╭──
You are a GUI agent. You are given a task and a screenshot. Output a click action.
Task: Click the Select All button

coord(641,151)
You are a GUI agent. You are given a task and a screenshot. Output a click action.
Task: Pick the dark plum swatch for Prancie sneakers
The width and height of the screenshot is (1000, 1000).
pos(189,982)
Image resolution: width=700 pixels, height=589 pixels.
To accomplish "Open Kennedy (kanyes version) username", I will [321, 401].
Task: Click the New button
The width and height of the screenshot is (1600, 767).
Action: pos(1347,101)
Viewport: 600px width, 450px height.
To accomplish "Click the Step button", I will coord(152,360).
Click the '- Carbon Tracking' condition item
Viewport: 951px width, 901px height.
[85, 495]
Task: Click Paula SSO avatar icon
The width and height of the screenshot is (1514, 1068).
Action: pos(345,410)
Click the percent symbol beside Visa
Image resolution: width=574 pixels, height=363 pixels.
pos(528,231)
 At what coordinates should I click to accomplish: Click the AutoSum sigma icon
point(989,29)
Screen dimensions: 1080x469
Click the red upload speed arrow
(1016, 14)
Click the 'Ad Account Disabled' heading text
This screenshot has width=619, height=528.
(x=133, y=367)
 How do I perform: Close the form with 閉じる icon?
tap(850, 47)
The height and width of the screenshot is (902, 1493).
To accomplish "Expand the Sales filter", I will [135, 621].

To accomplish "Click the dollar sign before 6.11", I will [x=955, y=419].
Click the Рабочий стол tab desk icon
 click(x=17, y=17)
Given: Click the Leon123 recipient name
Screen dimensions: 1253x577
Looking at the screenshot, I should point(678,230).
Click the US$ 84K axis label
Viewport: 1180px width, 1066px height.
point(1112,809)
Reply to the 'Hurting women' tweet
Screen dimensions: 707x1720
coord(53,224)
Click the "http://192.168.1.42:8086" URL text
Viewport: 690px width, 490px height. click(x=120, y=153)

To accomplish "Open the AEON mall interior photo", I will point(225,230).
╰──
Assignment
Your answer should be the lines of the records that include the word "will".

Finished exercise
To accomplish "Open Kennedy (kanyes version) username", I will [321, 401].
To accomplish "Click the Step button", I will coord(152,360).
To accomplish "Expand the Sales filter", I will [135, 621].
To accomplish "Click the dollar sign before 6.11", I will [x=955, y=419].
To accomplish "Open the AEON mall interior photo", I will point(225,230).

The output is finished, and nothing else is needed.